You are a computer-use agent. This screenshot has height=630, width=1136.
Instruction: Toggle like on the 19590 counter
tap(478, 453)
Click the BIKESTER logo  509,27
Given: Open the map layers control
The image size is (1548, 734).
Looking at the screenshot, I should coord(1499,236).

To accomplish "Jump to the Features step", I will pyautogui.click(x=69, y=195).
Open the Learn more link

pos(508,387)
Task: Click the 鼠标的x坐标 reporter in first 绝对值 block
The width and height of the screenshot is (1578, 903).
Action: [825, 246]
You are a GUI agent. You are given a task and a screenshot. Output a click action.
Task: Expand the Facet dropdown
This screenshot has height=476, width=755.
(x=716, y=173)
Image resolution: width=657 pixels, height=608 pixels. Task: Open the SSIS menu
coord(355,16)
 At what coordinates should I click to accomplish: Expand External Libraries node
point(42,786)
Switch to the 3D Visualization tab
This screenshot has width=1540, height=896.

**WHAT NEEDS TO BE DONE**
Collect each line above holding the string "agent".

**EXERCISE ANSWER**
You are a computer-use agent. This screenshot has height=630, width=1136.
You are a GUI agent. You are given a task and a screenshot. Output a click action.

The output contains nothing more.